How Conde Nast plans to make money from Instagram TV
Condé Nast wants to change the way it makes money from Instagram, so it is taking a second stab at Instagram TV.
A year after dipping a toe in the IGTV waters with re-edited YouTube videos, the legacy publisher is returning to Instagram’s long-form video experiment with at least five new series. These include “No Wrong Way to Wear,” a fashion series distributed through GQ; “Big Fat Weekend,” a travel-focused food program from Bon Appetit; and “Love Stories,” a Vogue-distributed series about romance in the age of social media.
Those five shows got the green light, Condé Nast Global Chief Revenue Officer Pamela Drucker Mann said, because of the success Condé had selling a sponsor integration into “Say I Sent You,” another IGTV series produced and distributed by Condé Nast Traveler. The blueprint for that advertising integration is part of a new advertising strategy Condé Nast hopes to bring to bear on Instagram. Instead of selling reach through the platform’s growing number of products, such as in-feed ads or Stories, Condé Nast is trying to talk advertisers into buying campaigns that manifest across all of them, and guaranteeing business results in exchange.
Rather than silo a campaign in one title’s Instagram Stories, say, or ads that a title will distribute to its followers in Instagram’s feed, campaigns sold this way could run across Stories, feed, Instant Experiences (formerly known as carousel ads), depending on the business objectives of the client.
The shift in strategy happens as Condé Nast continues to pour energy and resources into video, which it hopes will eventually turn into a billion-dollar stream of revenue, while also trying to prove it can deliver concrete outcomes for its biggest-spending advertisers.
“It’s not just video,” said Eden Gorcey, svp of enterprise strategy at Condé Nast. “It’s one thing to create it and hope that a lot of people go see it. It’s another to create an entire experience around it that we can sell.”
To date, Condé Nast has only brought one sponsor in to test this strategy, an integration of American Express into a Condé Nast Traveler IGTV series called “Say I Sent You.” Rather than sell ongoing sponsorships of the series, Condé is hoping brands will buy into integrations at the episode level of specific series, and augment that with ads in other parts of Instagram that are creatively linked.
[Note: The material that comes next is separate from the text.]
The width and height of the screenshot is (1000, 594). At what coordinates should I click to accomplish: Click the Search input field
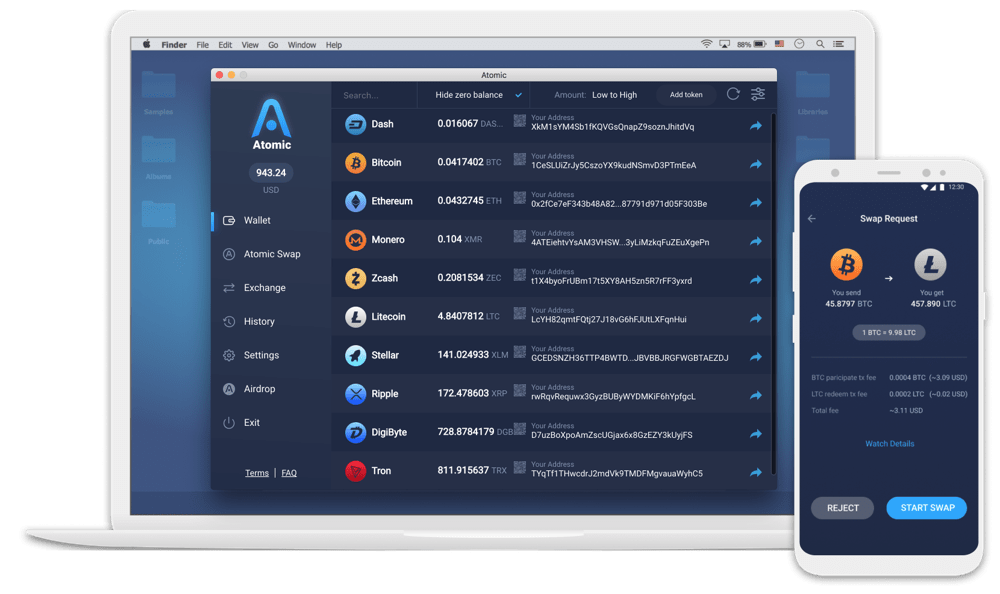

For many publishers, particularly those who are still scarred from Instagram parent company Facebook’s pivot to video, IGTV hasn’t been a breakout hit. But a growing number have found it useful as a place to redistribute content made for other platforms; some, including Vice and Group Nine, are using IGTV as a channel for distributing branded content.
Condé Nast began testing out different kinds of content on IGTV last summer. Wired floated trial balloons like “Incredibly Satisfying Stock Footage,” while Vogue followed model Winnie Harlow on a shopping trip; GQ repurposed footage shot for various YouTube series and used IGTV to plug the contents of its Best Stuff Box.
But while the platform still offers some “first-mover advantage when it comes to branded integrations,” said Benjamin Arnold, managing director of We Are Social, the reach isn’t there yet for all brands.
That requires creative thinking when it comes to monetizing IGTV. But more publishers are starting to realize the opportunities to thread Instagram’s different ad products together in campaigns they pitch to brands.
“I think Instagram, as a platform, has done a really good job of finding a role in the advertisers’ strategy as a platform that entices shoppability,” said Rachel Bien, svp of media strategy and investment at Zenith.
Bien added that publishers have increasingly begun to offer guarantees, if only because brands are beginning to expect that they can buy results. “The social platforms offer these things natively,” Bien said. “The publishers are just capitalizing on the tools they’re providing them.”